Center for Policy Alternatives
CPA - Header Photo
Emergency Contraception for Sexual Assault Victims Act
SECTION 1. SHORT TITLE
This Act shall be called the “Emergency Contraception for Sexual Assault Victims Act.”
SECTION 2. FINDINGS—The legislature finds that:
1. Each year, approximately 300,000 women are raped in the United States, and in [most recent year], [number] women were raped in [state].
2. Each year, approximately 25,000 women become pregnant as a result of rape and approximately 50 percent of these pregnancies end in abortion.
3. An estimated 22,000 of these pregnancies—88 percent—could be prevented if sexual assault victims had timely access to emergency contraception.
4. Approved for use by the Food and Drug Administration, emergency contraception prevents pregnancy after sexual intercourse.
5. Emergency contraception cannot and does not cause abortion.
6. While standards of emergency care established by the American Medical Association require that sexual assault victims be counseled about their risk of pregnancy and offered emergency contraception, most hospitals fail to provide emergency contraception to rape victims.
SECTION 3. EMERGENCY CONTRACEPTION FOR SEXUAL ASSAULT VICTIMS
After section XXX, the following new section XXX shall be inserted:
(A) DEFINITIONS—in this section:
1. “Emergency contraception” means any drug or device approved by the U.S. Food and Drug Administration that prevents pregnancy after sexual intercourse.
2. “Emergency care to sexual assault victims” means medical examinations, procedures, and services provided by a healthcare facility to a sexual assault victim following an alleged rape.
3. “Healthcare facility” means a hospital, emergency care facility, health clinic, or other healthcare center.
4. “Rape” means [as defined by state statute].
5. “Sexual assault victim” means a female who alleges or is alleged to have been raped.
(B) EMERGENCY CARE TO SEXUAL ASSAULT VICTIMS—It shall be the standard of care for healthcare facilities that provide emergency care to sexual assault victims to:
1. Provide each sexual assault victim with medically and factually accurate and unbiased written and oral information about emergency contraception.
2. Verbally inform each sexual assault victim of her option to be provided emergency contraception at the healthcare facility.
3. Provide emergency contraception immediately at the healthcare facility to each sexual assault victim who requests it. If the emergency contraception is in the form of pills, the provision must include the initial dose, which the sexual assault victim can take at the hospital, as well as any follow-up doses for the sexual assault victim to self-administer later.
(C) TRAINING—Every healthcare facility shall ensure that each person who provides care to sexual assault victims has medically and factually accurate and unbiased information about emergency contraception.
(D) PATIENT INFORMATION MATERIALS—The [Department of Health] shall develop and produce informational materials about emergency contraception for distribution in all emergency health facilities in the state.

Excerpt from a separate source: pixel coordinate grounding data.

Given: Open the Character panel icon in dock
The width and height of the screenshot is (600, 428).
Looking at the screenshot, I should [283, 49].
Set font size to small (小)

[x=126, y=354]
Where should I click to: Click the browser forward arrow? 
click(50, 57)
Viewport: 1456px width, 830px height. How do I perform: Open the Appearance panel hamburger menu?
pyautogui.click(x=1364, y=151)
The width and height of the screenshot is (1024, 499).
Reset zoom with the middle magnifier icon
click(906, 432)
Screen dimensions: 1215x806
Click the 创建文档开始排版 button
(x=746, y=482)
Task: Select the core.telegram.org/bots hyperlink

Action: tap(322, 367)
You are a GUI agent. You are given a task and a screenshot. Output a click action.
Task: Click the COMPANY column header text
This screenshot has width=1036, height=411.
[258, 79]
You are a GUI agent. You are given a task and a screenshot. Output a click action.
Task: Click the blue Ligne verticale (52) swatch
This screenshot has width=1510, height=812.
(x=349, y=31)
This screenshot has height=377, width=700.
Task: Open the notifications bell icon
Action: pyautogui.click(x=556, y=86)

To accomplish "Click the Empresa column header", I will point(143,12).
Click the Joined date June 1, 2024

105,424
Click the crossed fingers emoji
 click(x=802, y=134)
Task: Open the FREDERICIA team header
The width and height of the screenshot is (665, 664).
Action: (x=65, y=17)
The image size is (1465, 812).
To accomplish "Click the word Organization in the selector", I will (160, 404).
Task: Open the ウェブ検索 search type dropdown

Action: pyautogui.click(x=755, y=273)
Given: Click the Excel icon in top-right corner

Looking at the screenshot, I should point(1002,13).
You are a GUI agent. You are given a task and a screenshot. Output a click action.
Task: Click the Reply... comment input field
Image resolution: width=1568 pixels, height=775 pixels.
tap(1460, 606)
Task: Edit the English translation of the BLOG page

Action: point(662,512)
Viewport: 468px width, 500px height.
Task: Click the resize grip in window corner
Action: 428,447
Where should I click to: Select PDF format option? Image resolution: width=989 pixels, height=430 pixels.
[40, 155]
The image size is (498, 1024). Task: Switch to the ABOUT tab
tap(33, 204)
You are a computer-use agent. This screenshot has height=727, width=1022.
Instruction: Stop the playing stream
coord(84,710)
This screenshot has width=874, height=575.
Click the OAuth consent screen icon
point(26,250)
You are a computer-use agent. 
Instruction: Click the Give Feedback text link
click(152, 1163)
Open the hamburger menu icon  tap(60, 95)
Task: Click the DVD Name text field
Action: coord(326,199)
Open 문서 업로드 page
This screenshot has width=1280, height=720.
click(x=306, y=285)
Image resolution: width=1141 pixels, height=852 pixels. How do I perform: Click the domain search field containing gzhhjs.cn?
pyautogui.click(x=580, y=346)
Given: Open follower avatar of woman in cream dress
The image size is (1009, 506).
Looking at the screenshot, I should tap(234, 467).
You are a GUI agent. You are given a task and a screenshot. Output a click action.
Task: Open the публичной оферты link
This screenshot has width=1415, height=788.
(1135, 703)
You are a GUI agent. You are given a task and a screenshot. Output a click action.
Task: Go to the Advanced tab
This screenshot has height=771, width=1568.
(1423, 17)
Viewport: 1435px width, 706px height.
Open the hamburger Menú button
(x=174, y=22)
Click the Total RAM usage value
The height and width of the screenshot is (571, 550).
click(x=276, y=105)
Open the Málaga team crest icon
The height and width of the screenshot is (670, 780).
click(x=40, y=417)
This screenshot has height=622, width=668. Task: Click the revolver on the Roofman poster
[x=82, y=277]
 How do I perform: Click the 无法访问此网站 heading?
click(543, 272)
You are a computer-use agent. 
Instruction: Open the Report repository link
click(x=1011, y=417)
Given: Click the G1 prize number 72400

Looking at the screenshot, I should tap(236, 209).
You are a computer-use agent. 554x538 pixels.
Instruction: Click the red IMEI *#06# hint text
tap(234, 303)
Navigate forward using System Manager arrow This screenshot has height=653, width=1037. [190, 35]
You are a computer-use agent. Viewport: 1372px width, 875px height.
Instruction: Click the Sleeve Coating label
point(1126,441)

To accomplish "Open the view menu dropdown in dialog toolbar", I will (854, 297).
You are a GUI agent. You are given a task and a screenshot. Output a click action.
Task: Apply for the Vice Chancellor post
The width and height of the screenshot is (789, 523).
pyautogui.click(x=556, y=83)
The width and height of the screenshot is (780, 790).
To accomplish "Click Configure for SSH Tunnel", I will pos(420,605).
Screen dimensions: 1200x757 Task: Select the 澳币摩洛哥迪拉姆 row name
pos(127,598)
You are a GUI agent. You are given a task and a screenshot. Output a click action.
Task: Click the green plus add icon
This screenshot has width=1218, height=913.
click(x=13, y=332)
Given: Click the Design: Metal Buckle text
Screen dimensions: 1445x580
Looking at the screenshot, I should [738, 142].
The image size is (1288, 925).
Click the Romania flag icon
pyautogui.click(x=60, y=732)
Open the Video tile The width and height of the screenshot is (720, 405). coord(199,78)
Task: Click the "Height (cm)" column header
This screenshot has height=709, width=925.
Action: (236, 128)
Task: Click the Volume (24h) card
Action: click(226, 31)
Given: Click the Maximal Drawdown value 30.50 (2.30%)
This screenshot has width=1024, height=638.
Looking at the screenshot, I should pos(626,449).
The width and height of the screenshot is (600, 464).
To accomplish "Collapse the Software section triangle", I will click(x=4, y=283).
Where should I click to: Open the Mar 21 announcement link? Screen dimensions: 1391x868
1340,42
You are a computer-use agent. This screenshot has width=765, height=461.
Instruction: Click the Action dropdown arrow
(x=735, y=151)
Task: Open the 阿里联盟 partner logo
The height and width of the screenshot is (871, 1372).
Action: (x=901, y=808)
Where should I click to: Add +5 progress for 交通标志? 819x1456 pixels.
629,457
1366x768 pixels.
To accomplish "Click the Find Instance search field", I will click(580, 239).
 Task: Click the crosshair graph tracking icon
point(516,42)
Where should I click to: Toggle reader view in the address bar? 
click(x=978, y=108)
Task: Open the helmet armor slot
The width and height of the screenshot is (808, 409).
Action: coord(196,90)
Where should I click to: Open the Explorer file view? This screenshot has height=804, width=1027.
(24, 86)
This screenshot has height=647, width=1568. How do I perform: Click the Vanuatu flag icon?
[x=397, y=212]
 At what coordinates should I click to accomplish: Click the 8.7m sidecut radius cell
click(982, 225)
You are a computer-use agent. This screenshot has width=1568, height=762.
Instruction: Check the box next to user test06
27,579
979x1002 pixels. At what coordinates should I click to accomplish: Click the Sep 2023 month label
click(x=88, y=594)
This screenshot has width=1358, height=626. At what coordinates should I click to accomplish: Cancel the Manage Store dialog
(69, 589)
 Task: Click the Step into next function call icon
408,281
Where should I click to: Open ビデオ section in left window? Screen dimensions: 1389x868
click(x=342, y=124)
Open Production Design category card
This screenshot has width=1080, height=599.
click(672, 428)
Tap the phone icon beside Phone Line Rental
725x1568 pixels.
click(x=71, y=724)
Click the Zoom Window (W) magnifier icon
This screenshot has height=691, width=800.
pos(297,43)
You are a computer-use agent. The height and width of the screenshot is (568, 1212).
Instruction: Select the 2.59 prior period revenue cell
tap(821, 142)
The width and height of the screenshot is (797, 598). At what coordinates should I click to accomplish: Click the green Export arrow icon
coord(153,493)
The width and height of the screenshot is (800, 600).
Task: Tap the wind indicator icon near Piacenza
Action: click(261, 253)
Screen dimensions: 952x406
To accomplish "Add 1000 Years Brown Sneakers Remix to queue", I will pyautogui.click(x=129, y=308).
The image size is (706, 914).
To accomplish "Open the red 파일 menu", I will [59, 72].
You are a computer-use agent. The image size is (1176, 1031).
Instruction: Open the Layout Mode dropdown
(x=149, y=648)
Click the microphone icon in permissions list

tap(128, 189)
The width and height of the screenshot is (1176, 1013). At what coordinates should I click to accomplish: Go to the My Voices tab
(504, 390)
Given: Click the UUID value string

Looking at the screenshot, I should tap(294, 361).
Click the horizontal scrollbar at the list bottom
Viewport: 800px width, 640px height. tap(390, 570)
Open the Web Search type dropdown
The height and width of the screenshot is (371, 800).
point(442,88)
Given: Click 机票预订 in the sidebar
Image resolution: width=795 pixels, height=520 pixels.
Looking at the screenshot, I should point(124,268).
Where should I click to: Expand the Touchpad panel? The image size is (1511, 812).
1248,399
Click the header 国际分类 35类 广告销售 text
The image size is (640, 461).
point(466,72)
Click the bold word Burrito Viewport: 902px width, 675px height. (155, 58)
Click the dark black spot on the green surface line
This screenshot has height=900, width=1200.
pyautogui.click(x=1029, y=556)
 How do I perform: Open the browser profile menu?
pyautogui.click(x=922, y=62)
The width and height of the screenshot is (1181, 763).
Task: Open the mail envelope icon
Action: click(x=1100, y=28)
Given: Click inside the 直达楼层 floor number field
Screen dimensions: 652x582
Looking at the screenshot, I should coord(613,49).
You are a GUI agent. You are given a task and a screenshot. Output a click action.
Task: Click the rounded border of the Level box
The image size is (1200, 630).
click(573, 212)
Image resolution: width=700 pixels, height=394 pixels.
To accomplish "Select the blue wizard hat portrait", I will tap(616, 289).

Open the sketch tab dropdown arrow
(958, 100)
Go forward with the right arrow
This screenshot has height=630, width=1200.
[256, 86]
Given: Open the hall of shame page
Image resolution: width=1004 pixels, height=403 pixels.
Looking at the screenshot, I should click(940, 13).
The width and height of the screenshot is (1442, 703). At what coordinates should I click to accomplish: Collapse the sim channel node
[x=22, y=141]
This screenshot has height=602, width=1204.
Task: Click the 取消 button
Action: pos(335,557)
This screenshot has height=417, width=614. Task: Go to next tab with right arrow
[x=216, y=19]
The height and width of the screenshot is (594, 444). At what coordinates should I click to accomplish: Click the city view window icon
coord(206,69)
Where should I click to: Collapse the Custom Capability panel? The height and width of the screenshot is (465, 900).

The informational materials must, in a medically and factually accurate and unbiased manner, describe the use, safety, efficacy and availability of emergency contraception, and the fact that it does not cause abortion.
(E) ENFORCEMENT—In addition to any remedies at common law, the [Department of Health] shall respond to complaints and shall periodically determine whether healthcare facilities are complying with this section. The [Department of Health] may use all investigative tools available to verify compliance with this section. If the [Department of Health] determines that a healthcare facility is not in compliance, the Department shall:
1. Impose a fine of $5,000 per sexual assault victim denied medically and factually accurate and unbiased information about emergency contraception, or who is not offered or provided emergency contraception.
2. Impose a fine of $5,000 for failure to comply with subsection C of this section. For every 30 days that the healthcare facility is not in compliance with subsection C, an additional fine of $5,000 shall be imposed.
3. After two violations, suspend or revoke the certificate of authority or deny the healthcare facility’s application for certificate of authority.
SECTION 4. SEVERABILITY—
If any provision, word, phrase or clause of this Act, or the application thereof, to any person, entity or circumstance should be held invalid, such invalidity shall not affect the remaining provisions, words, phrases or clauses of this Act which can be given effect without the invalid provision, word, phrase, clause or application, and to this end, the provisions, words, phrases or clauses of this Act are declared severable.
SECTION 5 . EFFECTIVE DATE—
This Act shall take effect on July 1, 2004.
This model is based on legislation developed by NARAL Pro-Choice America.